Затем в марте к AllTrials подключилась фармацевтическая компания GSK. Это исключительно значимое событие: подобно большинству других фармацевтических компаний, GSK получала огромные нормативные штрафы за последние годы, и вы вспомните некоторые истории в связи этим, описанные в этой книге ранее. В октябре 2012 года компания уже пообещала поделиться кое-какой информацией об отдельных пациентах с отдельными исследовательскими группами, за закрытыми дверями, после рассмотрения комиссией; брались испытания с 2007 года. Вступив в проект AllTrials в 2013 году, GSK заявила нечто иное: она разрешит публичный доступ ко всем испытаниям в течение года с момента завершения; и применяться это будет ретроспективно, приближаясь к году основания компании. Несколько вещей убеждают меня в искренности GSK, в том, что это не просто пиар-ход. Прежде всего, на встрече за неделю до включения компании в проект генеральный исполнительный директор Эндрю Уитти был настроен воинственно, задавал специфические вопросы о том, какую информацию мы хотим вынести на всеобщее обозрение и почему. С момента оглашения политики было ясно, что GSK продумала специфику, такую как приоритетность издания отчета об испытаниях, и то, как подготовить к печати изначально конфиденциальную информацию о пациентах. В итоге команда GSK, занимающаяся этим проектом, пришла на собрания AllTrials, чем подтвердила прогресс, обозначила временные сроки (раньше предложенного минимума). Мы можем их судить по результатам в следующем году, но это уже моя оценка рисков.

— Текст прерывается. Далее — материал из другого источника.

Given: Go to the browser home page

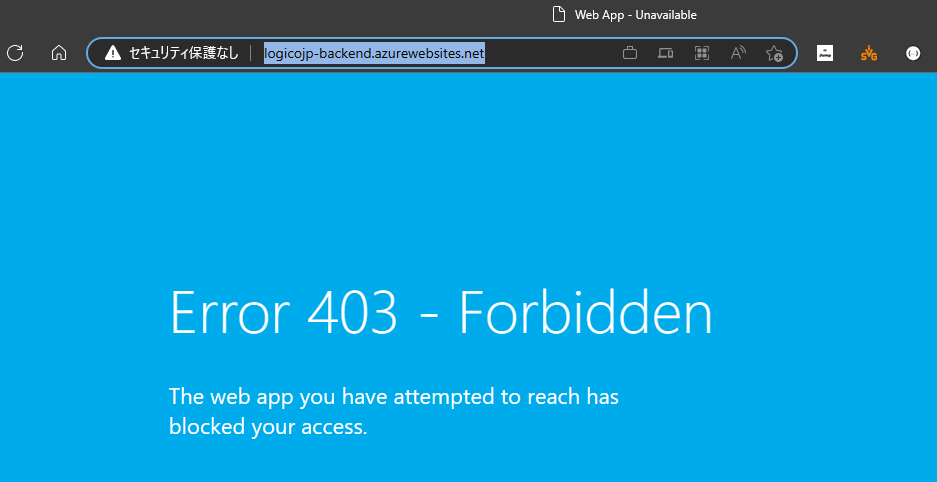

GSK сделала нечто гораздо большее, чем дала простое обещание поделиться специфической информацией о собственных лекарствах: она официально признала важность прозрачности информации для пациентов, тогда как другие в индустрии надеются, что вопрос можно замять. Компания показала, что придерживаться прозрачности информации можно, чем подорвала заявления других компаний об обратном. Фактически, GSK взялась поделиться всеми отчетами клинических испытаний на той же самой неделе, когда PhRMA, ассоциация индустрии в США, выпустила яркий пресс-релиз, в котором говорилось о том, что прозрачность информации является дорогой, непрактичной, опасной и невозможной.

Если кампания AllTrials имела влияние, это благодаря тому, что она вдохновила организации и компании на четкое обязательство по предоставлению прозрачной информации, и они заявляют, что будут этого придерживаться. Также данный проект сфокусировал внимание на лоббировании и месте для дискуссии. Самое главное, что проект дал возможность свободно говорить отдельным людям. Мы слышали один расхолаживающий комментарий от кадров, определяющих политику, в некоторых подписавшихся организациях: мы знали, что сокрытие информации было общепринятым, говорили они, и мы знали, что это вредит пациентам, но мы стеснялись говорить об этом, потому что даже постановка такого вопроса казалась в какой-то степени пагубной. Вот такое ужасающее положение вещей и является свидетельством того, какой силой обладает агрессивное лоббирование со стороны индустрии. Также это, вероятно, свидетельство попадания впросак ключевых лиц и долгосрочного бездействия высших эшелонов в медицинских учреждениях. В Великобритании мы видели те же самые явление во время известных запросов в не справляющихся больницах: многие из старшего состава видели проблему, но большинство были слишком заняты — или слишком боялись конфликта на рабочем месте, — чтобы поставить пациентов на первое место.

Европа и не только

Было очень важно, что кампания началась именно в то время, потому что параллельно происходило несколько событий, которые нужно было подстраховать и на которые нужно было оказать влияние. Здесь история становится столь подробной, что я могу только дать результат: я настоятельно рекомендую вам, в случае заинтересованности, посетить сайт www.alltrials. net и проштудировать его.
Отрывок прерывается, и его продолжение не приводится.